● **TASK REQUIREMENTS**
What's needed is an exact copy of the lines from the one that contains "Click the phrase" to the end of the data below, leaving the pictures out.

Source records
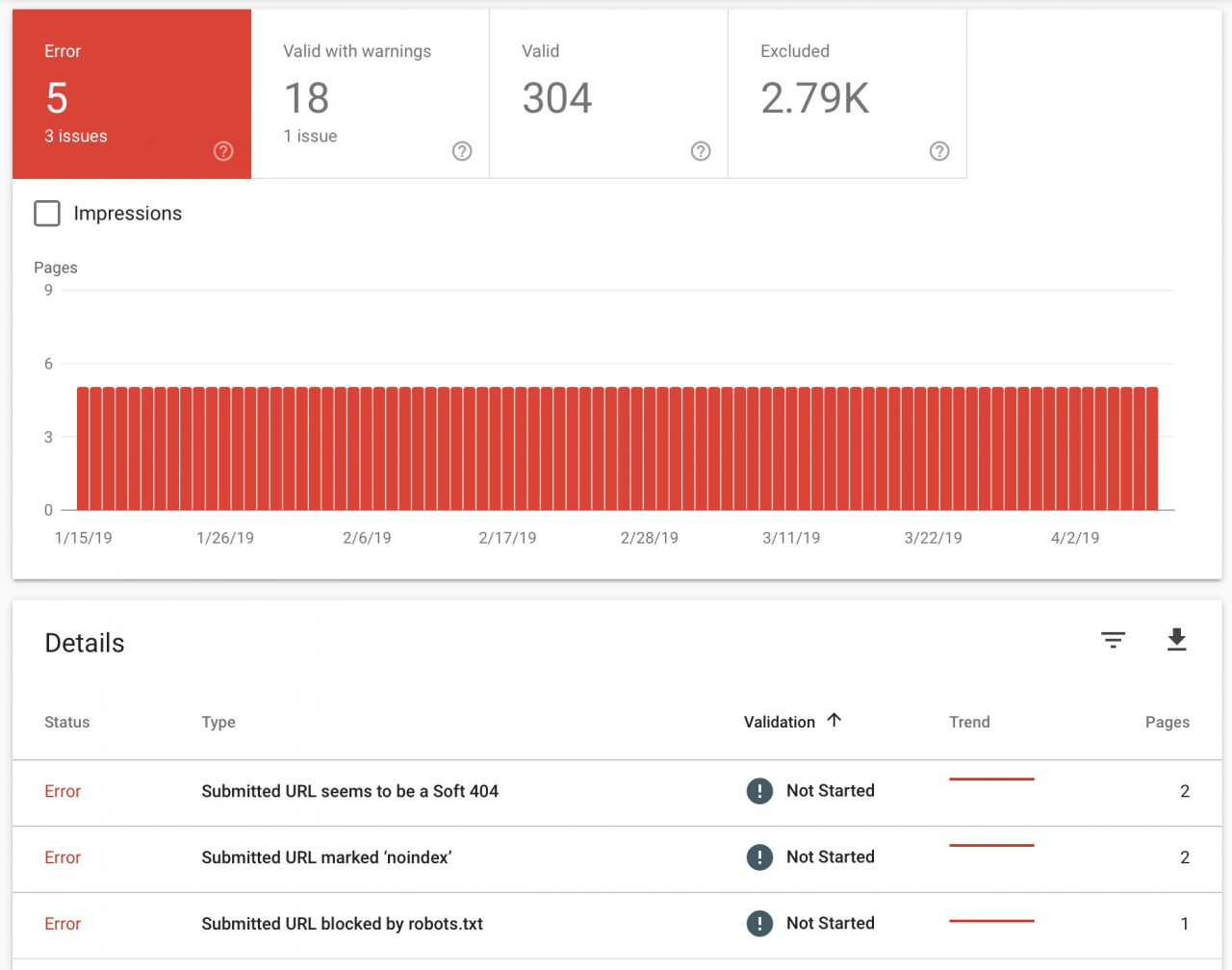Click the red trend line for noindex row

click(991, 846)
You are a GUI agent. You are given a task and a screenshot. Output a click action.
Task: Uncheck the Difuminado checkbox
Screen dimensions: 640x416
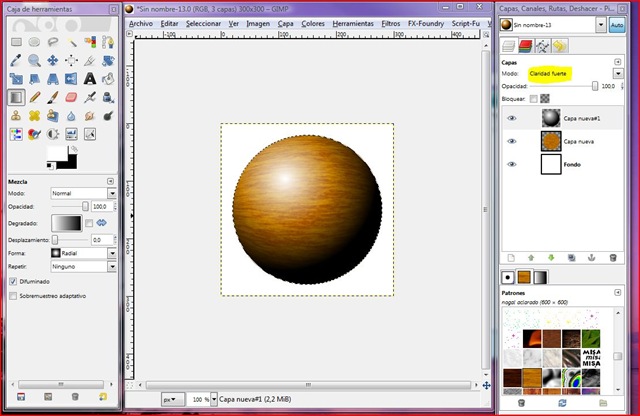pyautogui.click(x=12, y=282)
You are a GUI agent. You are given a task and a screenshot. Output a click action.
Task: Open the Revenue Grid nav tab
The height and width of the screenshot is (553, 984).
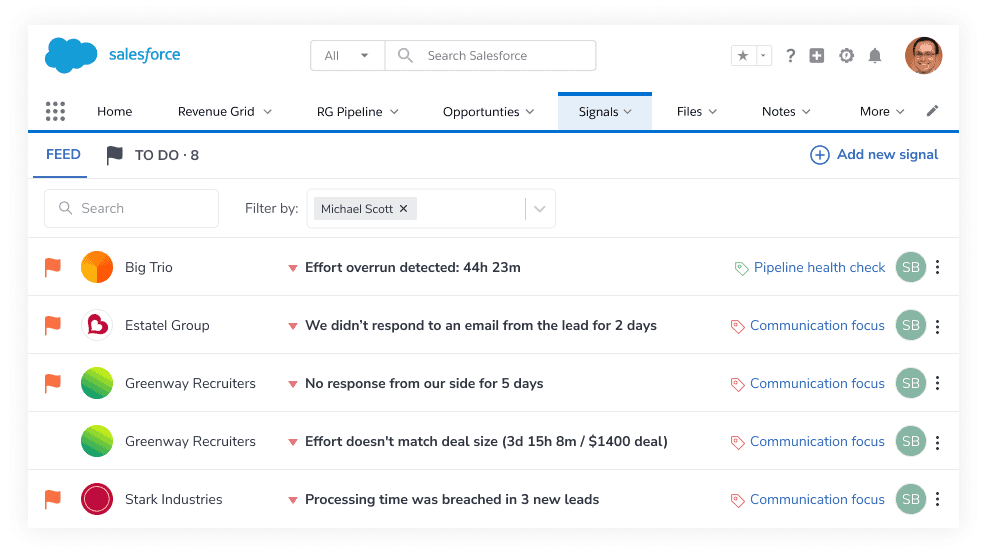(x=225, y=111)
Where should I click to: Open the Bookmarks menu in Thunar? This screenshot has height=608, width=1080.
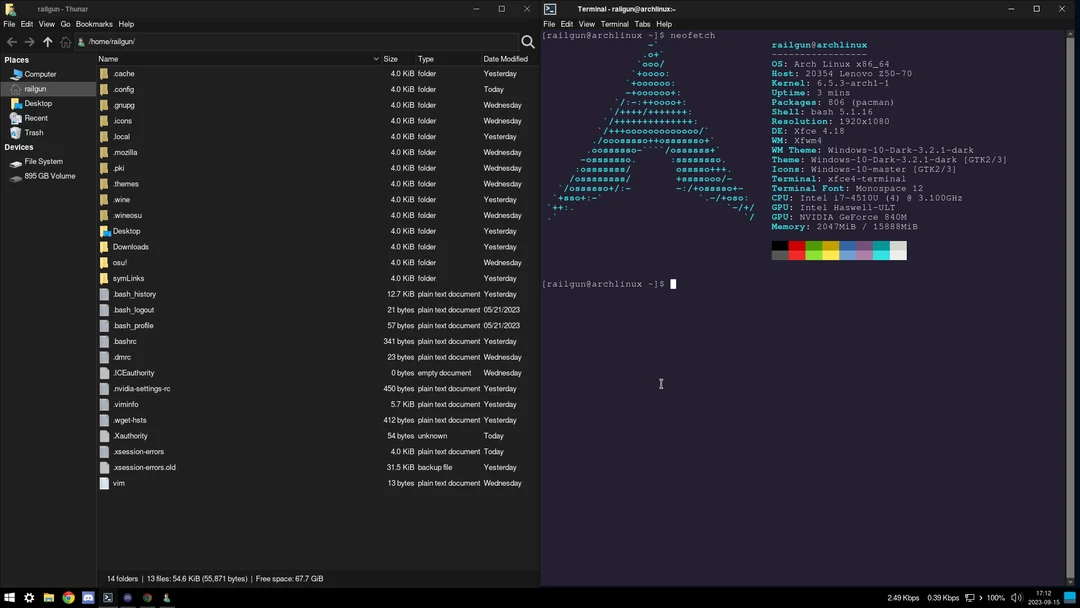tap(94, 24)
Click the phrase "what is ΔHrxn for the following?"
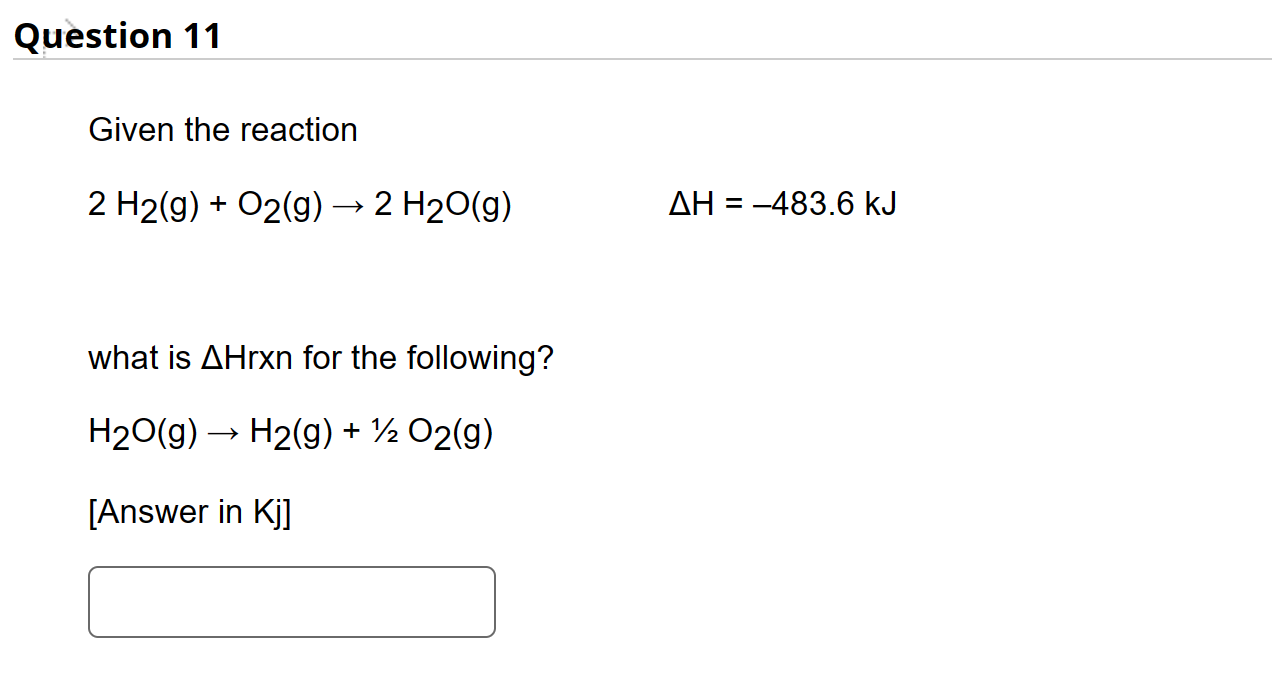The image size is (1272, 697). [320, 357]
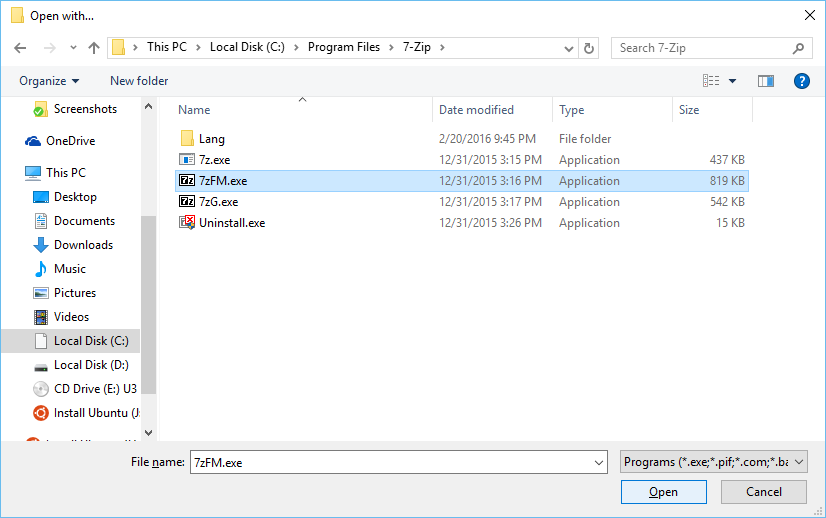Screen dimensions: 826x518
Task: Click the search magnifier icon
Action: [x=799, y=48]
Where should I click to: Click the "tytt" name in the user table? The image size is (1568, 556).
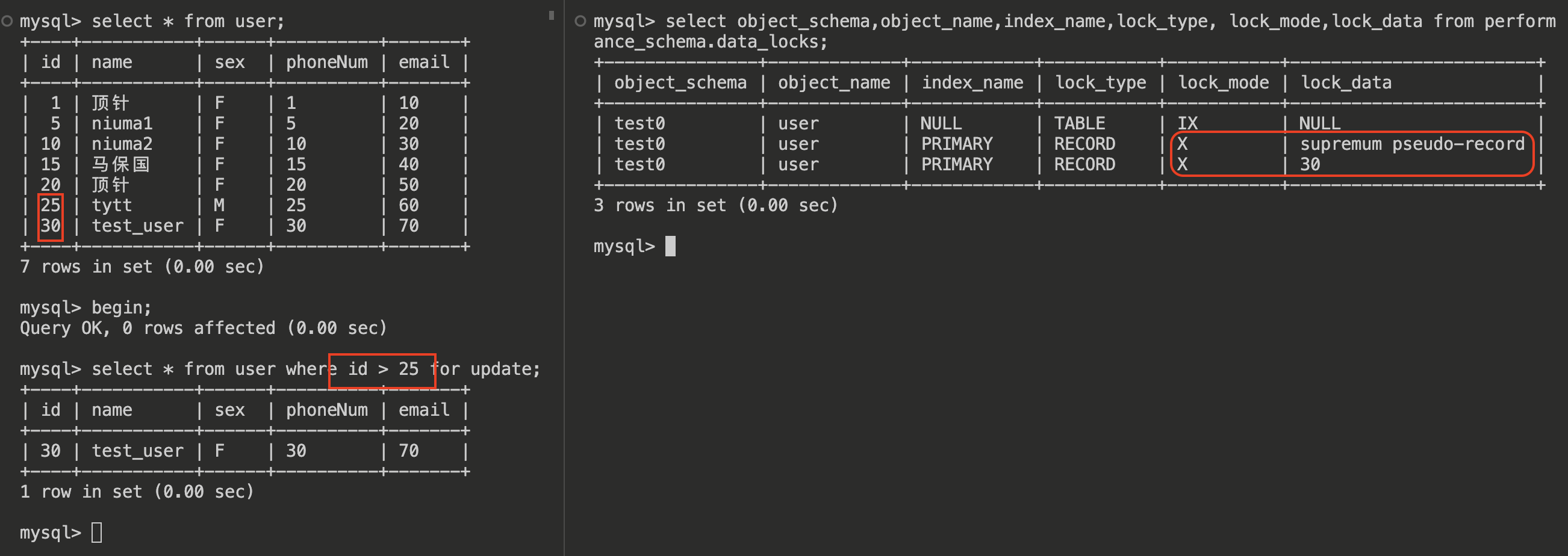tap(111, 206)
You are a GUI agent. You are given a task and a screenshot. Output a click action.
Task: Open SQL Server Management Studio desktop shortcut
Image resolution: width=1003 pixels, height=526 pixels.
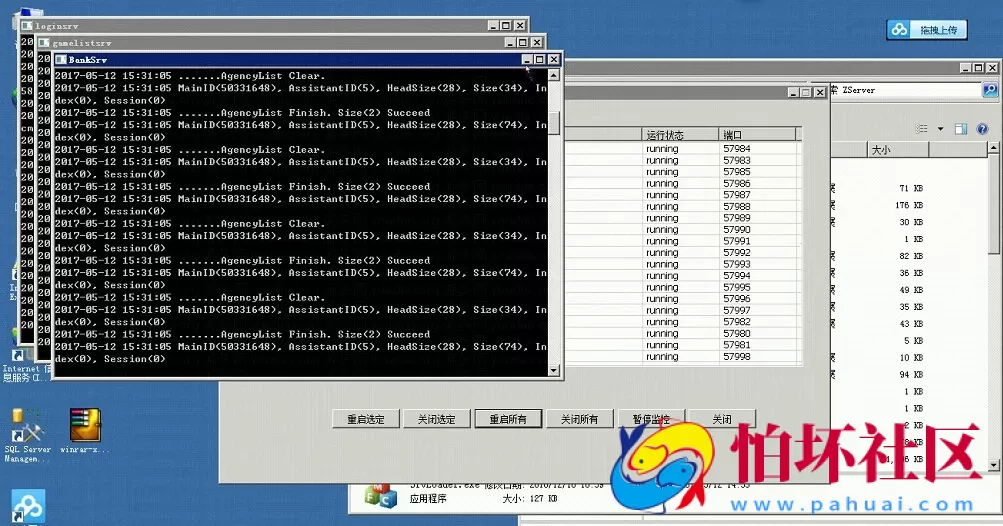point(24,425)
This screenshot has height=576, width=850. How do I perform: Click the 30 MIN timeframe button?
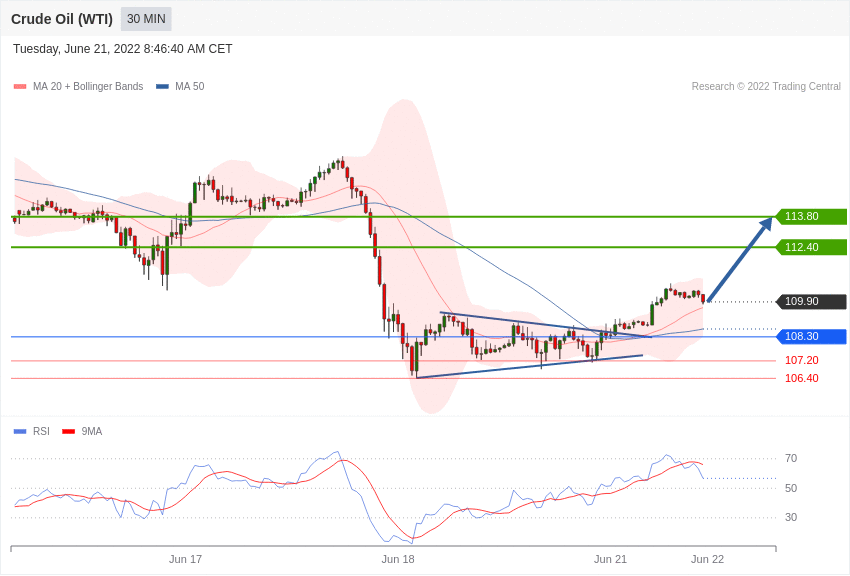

● **EXERCISE RESULT**
Click the phrase "what is ΔHrxn for the following?"
The image size is (1272, 697). [320, 357]
Screen dimensions: 826x518
Task: Click the search magnifier icon
Action: [x=799, y=48]
Where should I click to: Click the "tytt" name in the user table? The image size is (1568, 556).
tap(111, 206)
You are a GUI agent. You are given a task and a screenshot. Output a click action.
Task: Open SQL Server Management Studio desktop shortcut
Image resolution: width=1003 pixels, height=526 pixels.
point(24,425)
This screenshot has height=576, width=850. How do I perform: Click the 30 MIN timeframe button?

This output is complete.